I was surprised—not by Valerian's hurry but by Herrera's willingness to cooperate. Generally, he let a long gap go by between fights these days. It wasn't that he needed the time, but that his image did. Network needed a long lapse to keep the vamps hungry and to do a careful cosmetic operation on the probabilities pertaining to the next fight. They always had to make Herrera's invincibility look cracked, to show that each and every challenger had a measurable chance. Even a massacre has to look like a contest in the public eye.

A manufactured myth needs careful and constant maintenance.

But this time Herrera wanted to fight. He wanted to take me early. Network was willing to let him, though they might have preferred to give it a little more time. Herrera was anxious to have me out of the way, and so—for different reasons—were they.

It wasn't that Herrera was frightened of me. He knew as well as I did that the result of the fight we'd had eighteen years ago didn't matter a damn in today's world. It would be two different fighters in the ring this time. But it wouldn't be two different men. What Herrera wanted—and what made him hurry—was his revenge for that solitary defeat. Like Valerian, he wanted to wipe out an insult, and the fact that eighteen years and more had passed only meant that there was no reason to drag his feet now. He had been given the opportunity to redress the balance, and he was ready to grab it at the earliest possible moment. Herrera had a long memory, and in his mind he still had a way to go in paying the world back for the agonies of his youth. He was still a sensitive man.
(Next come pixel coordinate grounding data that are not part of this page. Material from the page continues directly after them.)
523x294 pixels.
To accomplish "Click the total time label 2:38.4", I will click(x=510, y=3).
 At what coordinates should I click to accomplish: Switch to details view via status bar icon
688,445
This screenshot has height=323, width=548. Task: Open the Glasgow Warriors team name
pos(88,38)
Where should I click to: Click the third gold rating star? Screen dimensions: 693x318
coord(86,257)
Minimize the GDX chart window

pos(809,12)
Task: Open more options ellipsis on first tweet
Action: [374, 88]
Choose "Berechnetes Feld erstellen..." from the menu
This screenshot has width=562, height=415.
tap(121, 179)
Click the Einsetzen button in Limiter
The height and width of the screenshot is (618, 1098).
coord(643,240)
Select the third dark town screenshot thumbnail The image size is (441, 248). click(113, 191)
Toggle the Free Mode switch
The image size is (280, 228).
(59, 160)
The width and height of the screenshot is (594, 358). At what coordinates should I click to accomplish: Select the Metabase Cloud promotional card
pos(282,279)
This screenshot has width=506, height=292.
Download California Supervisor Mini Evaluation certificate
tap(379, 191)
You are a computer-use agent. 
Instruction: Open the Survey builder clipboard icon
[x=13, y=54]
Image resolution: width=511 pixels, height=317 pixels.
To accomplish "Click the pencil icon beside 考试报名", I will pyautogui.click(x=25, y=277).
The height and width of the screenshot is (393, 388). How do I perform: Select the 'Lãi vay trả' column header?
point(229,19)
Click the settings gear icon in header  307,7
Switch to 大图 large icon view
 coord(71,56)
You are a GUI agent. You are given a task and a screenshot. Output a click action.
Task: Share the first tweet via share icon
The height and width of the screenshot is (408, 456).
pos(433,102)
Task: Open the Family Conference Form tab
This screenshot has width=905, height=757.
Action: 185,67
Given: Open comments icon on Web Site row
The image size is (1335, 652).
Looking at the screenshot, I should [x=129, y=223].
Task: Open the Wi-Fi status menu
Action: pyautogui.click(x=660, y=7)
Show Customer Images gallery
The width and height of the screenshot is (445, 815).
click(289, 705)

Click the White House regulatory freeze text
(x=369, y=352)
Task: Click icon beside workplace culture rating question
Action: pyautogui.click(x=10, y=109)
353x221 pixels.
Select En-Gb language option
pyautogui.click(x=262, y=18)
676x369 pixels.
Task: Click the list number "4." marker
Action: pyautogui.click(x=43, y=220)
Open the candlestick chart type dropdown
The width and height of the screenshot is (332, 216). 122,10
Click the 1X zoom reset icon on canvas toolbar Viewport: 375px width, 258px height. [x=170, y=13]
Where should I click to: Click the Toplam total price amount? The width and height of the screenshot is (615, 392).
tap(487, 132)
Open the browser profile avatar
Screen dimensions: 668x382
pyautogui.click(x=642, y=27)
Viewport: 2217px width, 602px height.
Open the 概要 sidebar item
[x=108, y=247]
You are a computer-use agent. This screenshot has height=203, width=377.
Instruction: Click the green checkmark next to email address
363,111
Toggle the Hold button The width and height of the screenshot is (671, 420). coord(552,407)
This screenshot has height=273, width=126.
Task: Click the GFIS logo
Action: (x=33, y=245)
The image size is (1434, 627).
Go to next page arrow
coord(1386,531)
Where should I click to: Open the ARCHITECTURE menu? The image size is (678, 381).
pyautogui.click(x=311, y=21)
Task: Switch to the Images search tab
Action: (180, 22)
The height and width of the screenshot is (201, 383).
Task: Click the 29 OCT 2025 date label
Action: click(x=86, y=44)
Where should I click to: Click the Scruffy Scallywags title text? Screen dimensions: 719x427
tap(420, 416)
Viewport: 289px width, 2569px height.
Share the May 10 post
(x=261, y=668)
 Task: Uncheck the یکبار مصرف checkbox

Once the schedule was settled, my training program was stepped up. To keep me under pressure through the weeks until the big crunch Wolff imported a new sparring partner—a man who could probably get as much out of me in the ring as any other boxer short of the champ himself.

Ray Angeli.

I was surprised to see him. He had a lot of money to make yet, despite having been demolished by Herrera. A few more wins, careful management, and he would be in the top bracket of the big league. He had vamp appeal, he had skill. So what if he wasn't the world's greatest? There can only be one at a time, and Ray had a long life ahead of him. He'd have more chances, and in the meantime he could cut himself a big slice of the cake. Valerian's money wasn't behind him anymore but there had to be managers queuing up to sign him on.

But instead, he was back in the game. He was a spare in a new operation. Sure, he'd be well paid, but in his shoes I'd have been thinking about my pride.